[Click-target data]
┌──

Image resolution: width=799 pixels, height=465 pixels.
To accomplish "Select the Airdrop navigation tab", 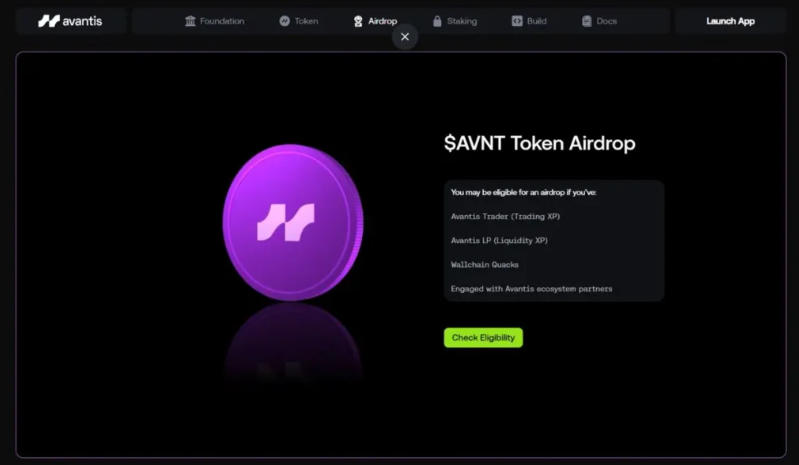I will 382,21.
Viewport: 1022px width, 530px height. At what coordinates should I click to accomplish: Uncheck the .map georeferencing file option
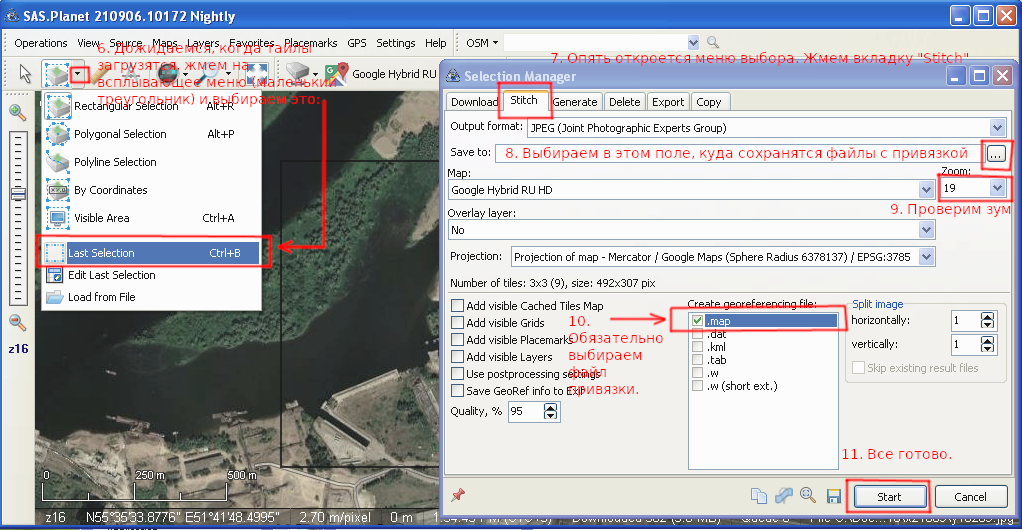(697, 321)
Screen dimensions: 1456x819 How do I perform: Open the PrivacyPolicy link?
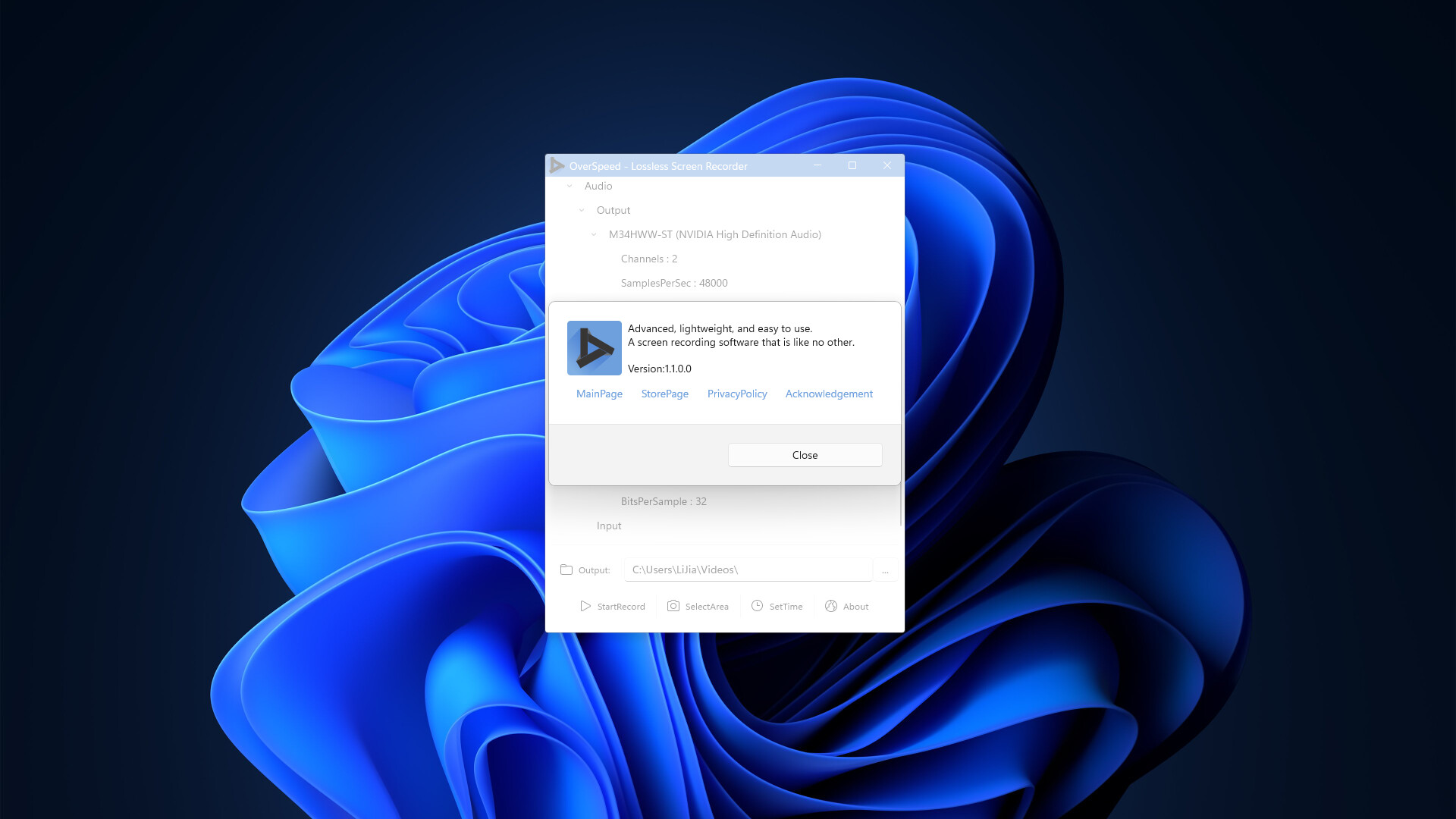[736, 394]
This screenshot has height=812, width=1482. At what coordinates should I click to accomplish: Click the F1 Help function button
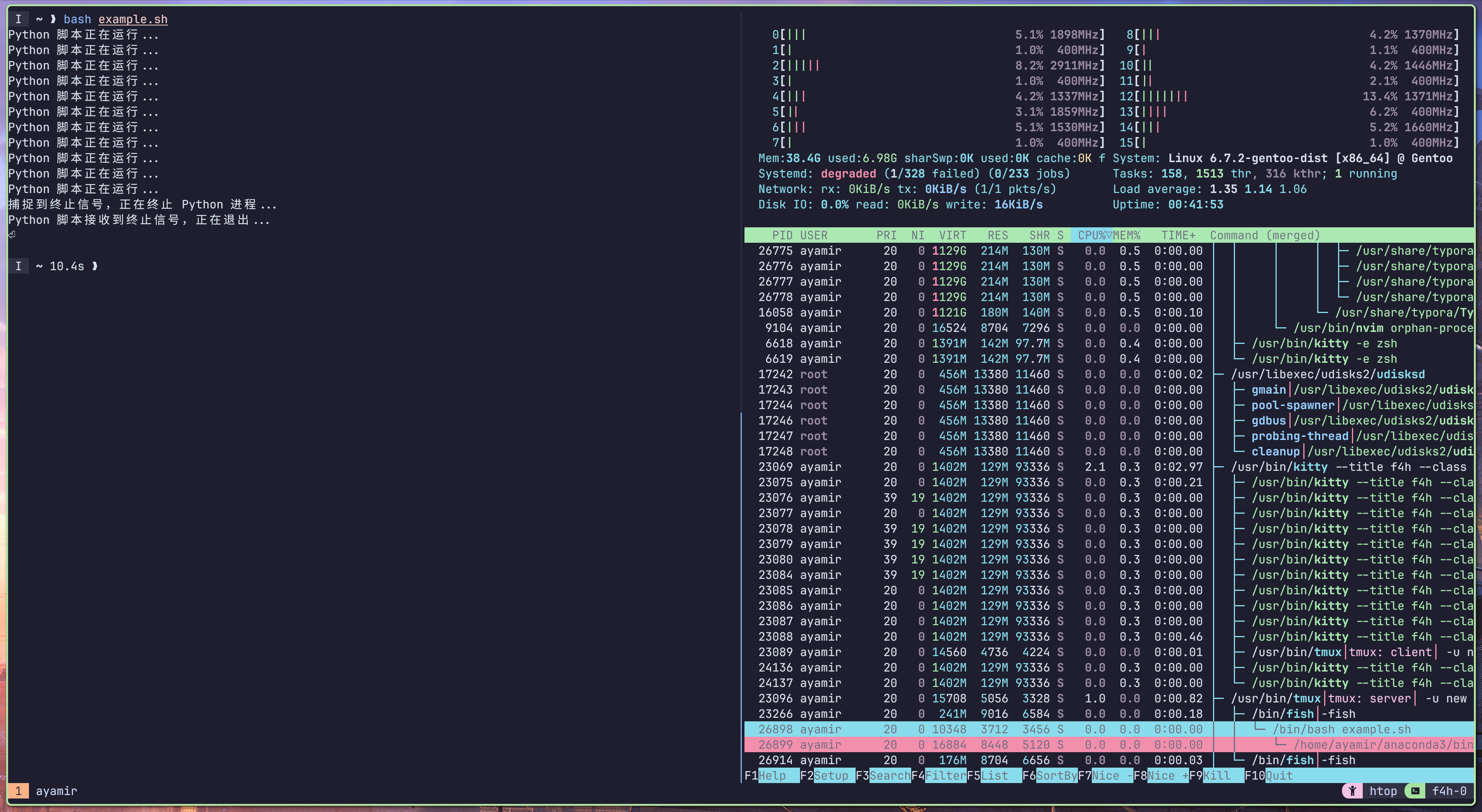click(771, 775)
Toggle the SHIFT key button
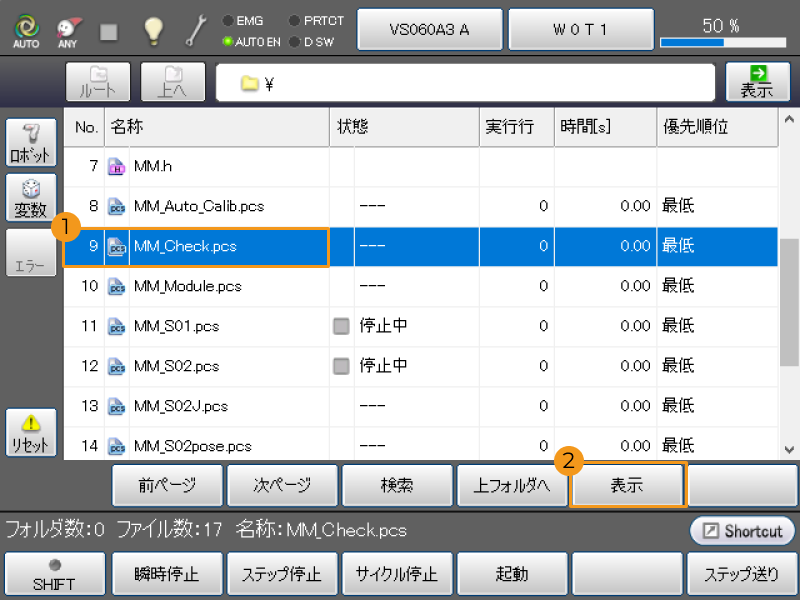The height and width of the screenshot is (600, 800). (54, 573)
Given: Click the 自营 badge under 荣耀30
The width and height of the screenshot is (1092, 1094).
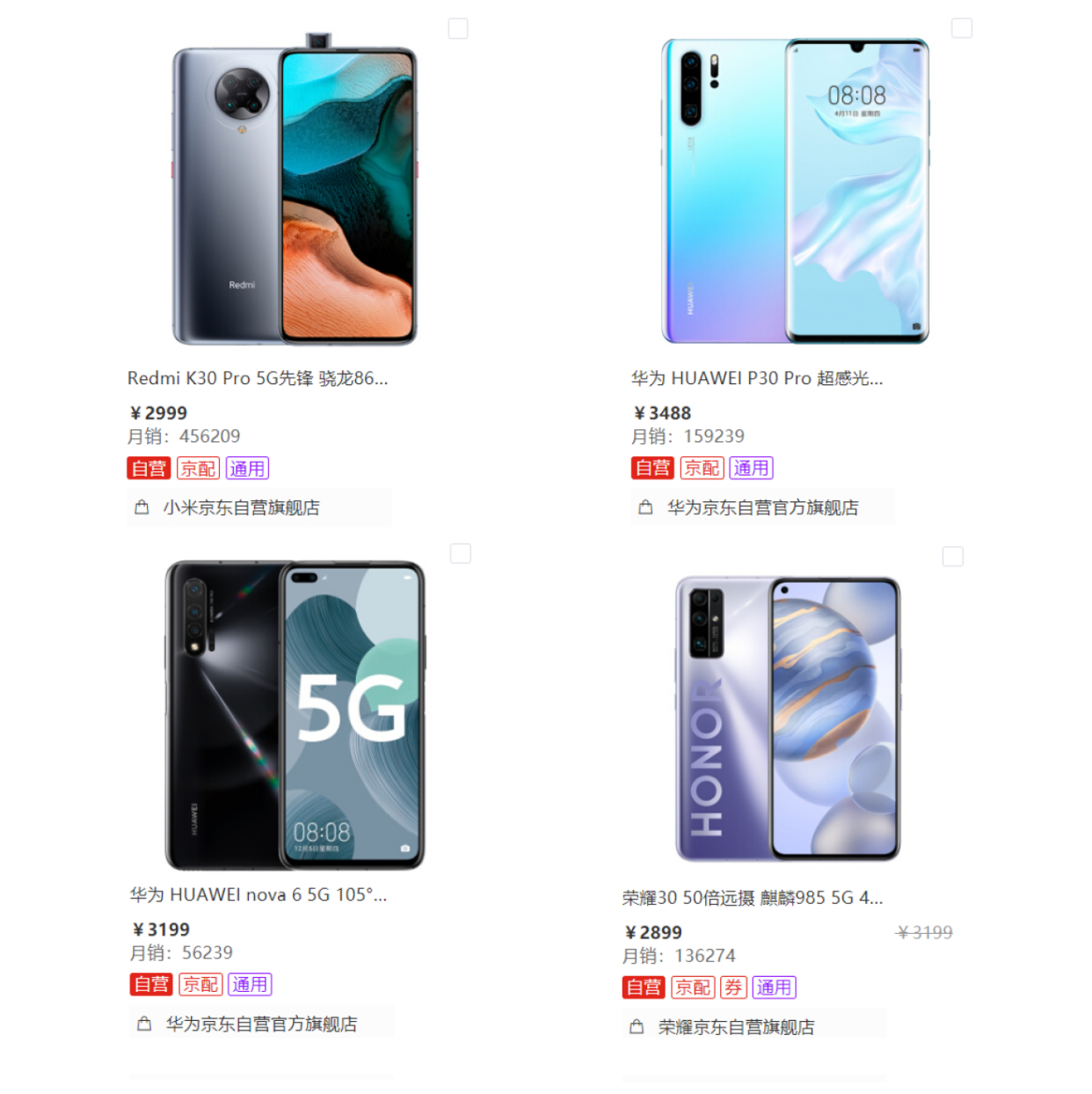Looking at the screenshot, I should coord(644,988).
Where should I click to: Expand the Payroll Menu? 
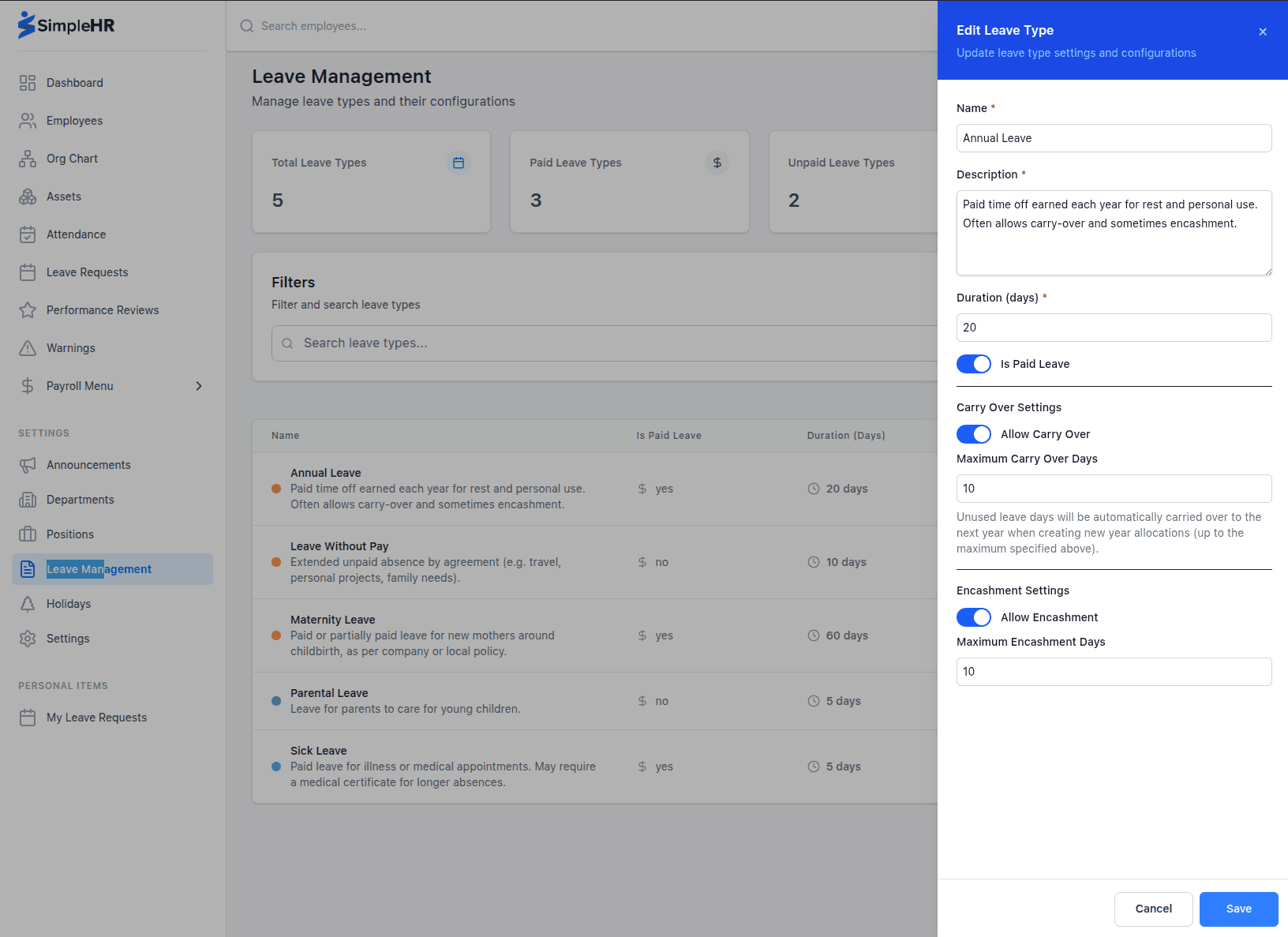(x=110, y=385)
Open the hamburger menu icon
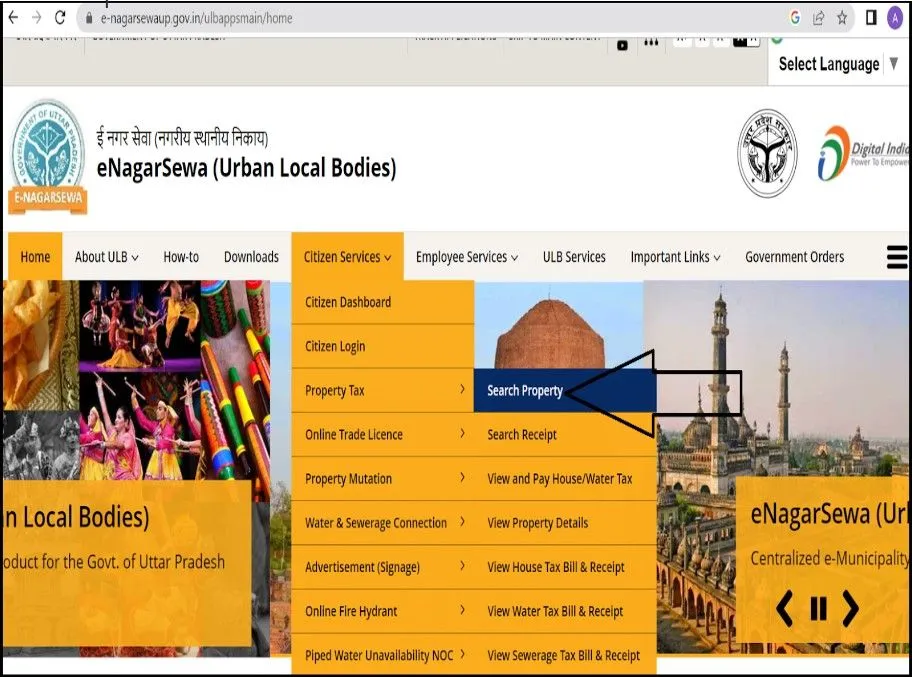 coord(897,257)
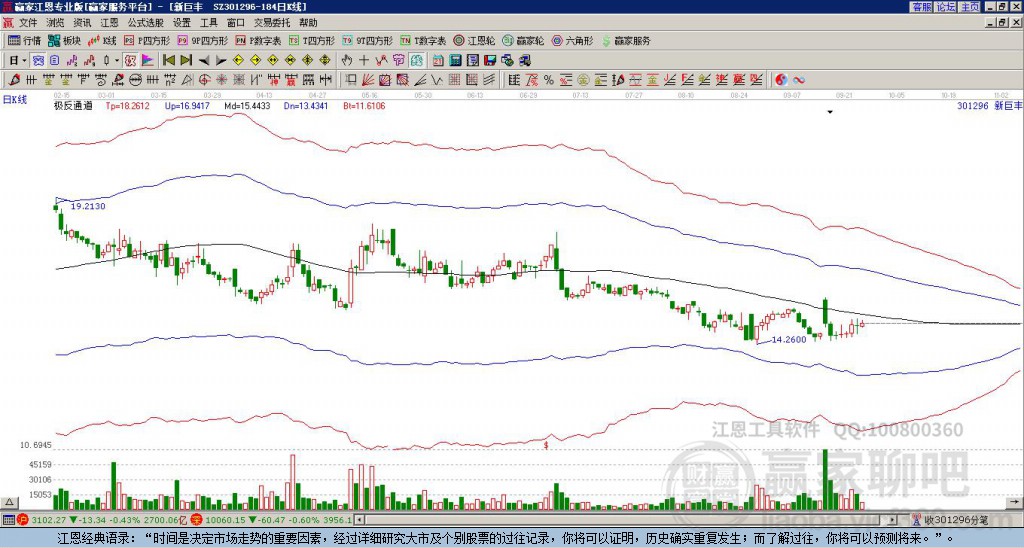Open the infinity symbol tool icon
The height and width of the screenshot is (548, 1024).
pos(799,80)
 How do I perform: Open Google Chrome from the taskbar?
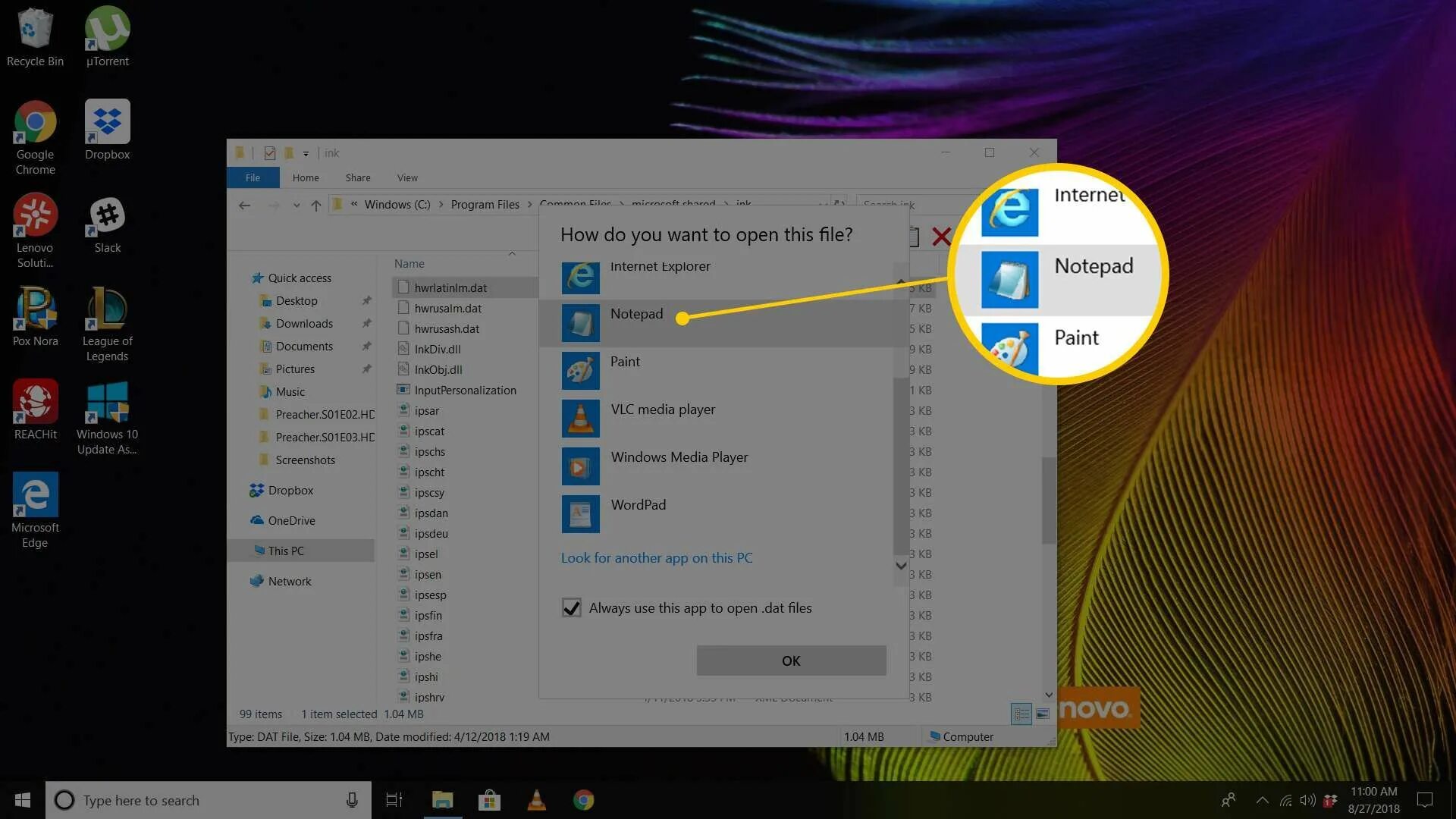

└──

▸ **What you need to do**
Quote the records word for word, starting with the line that contains "Where should I" and continuing through the end of the records, with the pictures left out.

▸ **Full answer**
Where should I click to: Expand the Payroll Menu? 
(x=110, y=385)
Open the hamburger menu icon
 coord(897,257)
Open the infinity symbol tool icon
The height and width of the screenshot is (548, 1024).
pos(799,80)
 How do I perform: Open Google Chrome from the taskbar?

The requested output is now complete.